■ DATA RECORDS:
▶

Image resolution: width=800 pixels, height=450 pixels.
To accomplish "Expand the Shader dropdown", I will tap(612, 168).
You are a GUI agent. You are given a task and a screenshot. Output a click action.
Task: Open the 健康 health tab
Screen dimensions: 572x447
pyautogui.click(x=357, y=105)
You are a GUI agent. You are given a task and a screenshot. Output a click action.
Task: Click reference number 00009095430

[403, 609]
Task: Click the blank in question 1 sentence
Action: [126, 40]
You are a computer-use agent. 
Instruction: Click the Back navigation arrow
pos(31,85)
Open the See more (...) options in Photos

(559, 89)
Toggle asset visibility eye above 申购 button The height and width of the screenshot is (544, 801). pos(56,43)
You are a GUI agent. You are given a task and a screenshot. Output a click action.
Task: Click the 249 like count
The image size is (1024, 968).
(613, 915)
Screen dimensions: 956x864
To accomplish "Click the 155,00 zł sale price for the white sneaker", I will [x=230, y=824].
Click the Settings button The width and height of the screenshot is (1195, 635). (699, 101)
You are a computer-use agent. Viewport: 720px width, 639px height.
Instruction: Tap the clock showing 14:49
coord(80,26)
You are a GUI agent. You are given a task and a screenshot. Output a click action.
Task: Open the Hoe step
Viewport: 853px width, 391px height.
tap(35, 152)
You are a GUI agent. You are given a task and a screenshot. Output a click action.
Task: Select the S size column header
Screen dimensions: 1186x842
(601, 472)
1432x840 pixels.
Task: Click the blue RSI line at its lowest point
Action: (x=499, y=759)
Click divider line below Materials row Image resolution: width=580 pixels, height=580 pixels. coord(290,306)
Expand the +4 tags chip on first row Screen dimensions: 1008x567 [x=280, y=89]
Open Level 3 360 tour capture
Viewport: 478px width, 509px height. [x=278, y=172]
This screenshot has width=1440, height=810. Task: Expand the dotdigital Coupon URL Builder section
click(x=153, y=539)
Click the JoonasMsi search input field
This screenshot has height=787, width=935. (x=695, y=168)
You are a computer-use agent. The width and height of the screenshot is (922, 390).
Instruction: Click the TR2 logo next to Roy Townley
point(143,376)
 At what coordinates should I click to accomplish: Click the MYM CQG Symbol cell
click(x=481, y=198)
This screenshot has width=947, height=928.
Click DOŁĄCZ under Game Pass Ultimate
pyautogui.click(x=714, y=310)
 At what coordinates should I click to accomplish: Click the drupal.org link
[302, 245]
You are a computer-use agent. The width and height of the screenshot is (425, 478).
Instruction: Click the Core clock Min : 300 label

◀

■ ABOUT THIS EXERCISE: Copy each record above so that no word or mark differs.

■ REPLY:
Image resolution: width=800 pixels, height=450 pixels.
To accomplish "Expand the Shader dropdown", I will tap(612, 168).
You are a GUI agent. You are given a task and a screenshot. Output a click action.
Task: Open the 健康 health tab
Screen dimensions: 572x447
pyautogui.click(x=357, y=105)
You are a GUI agent. You are given a task and a screenshot. Output a click action.
Task: Click reference number 00009095430

[403, 609]
Task: Click the blank in question 1 sentence
Action: [126, 40]
You are a computer-use agent. 
Instruction: Click the Back navigation arrow
pos(31,85)
Open the See more (...) options in Photos

(559, 89)
Toggle asset visibility eye above 申购 button The height and width of the screenshot is (544, 801). pos(56,43)
You are a GUI agent. You are given a task and a screenshot. Output a click action.
Task: Click the 249 like count
The image size is (1024, 968).
(613, 915)
Screen dimensions: 956x864
To accomplish "Click the 155,00 zł sale price for the white sneaker", I will [x=230, y=824].
Click the Settings button The width and height of the screenshot is (1195, 635). (699, 101)
You are a computer-use agent. Viewport: 720px width, 639px height.
Instruction: Tap the clock showing 14:49
coord(80,26)
You are a GUI agent. You are given a task and a screenshot. Output a click action.
Task: Open the Hoe step
Viewport: 853px width, 391px height.
tap(35, 152)
You are a GUI agent. You are given a task and a screenshot. Output a click action.
Task: Select the S size column header
Screen dimensions: 1186x842
(601, 472)
1432x840 pixels.
Task: Click the blue RSI line at its lowest point
Action: (x=499, y=759)
Click divider line below Materials row Image resolution: width=580 pixels, height=580 pixels. coord(290,306)
Expand the +4 tags chip on first row Screen dimensions: 1008x567 [x=280, y=89]
Open Level 3 360 tour capture
Viewport: 478px width, 509px height. [x=278, y=172]
This screenshot has width=1440, height=810. Task: Expand the dotdigital Coupon URL Builder section
click(x=153, y=539)
Click the JoonasMsi search input field
This screenshot has height=787, width=935. (x=695, y=168)
You are a computer-use agent. The width and height of the screenshot is (922, 390).
Instruction: Click the TR2 logo next to Roy Townley
point(143,376)
 At what coordinates should I click to accomplish: Click the MYM CQG Symbol cell
click(x=481, y=198)
This screenshot has width=947, height=928.
Click DOŁĄCZ under Game Pass Ultimate
pyautogui.click(x=714, y=310)
 At what coordinates should I click to accomplish: Click the drupal.org link
[302, 245]
You are a computer-use agent. The width and height of the screenshot is (425, 478).
Instruction: Click the Core clock Min : 300 label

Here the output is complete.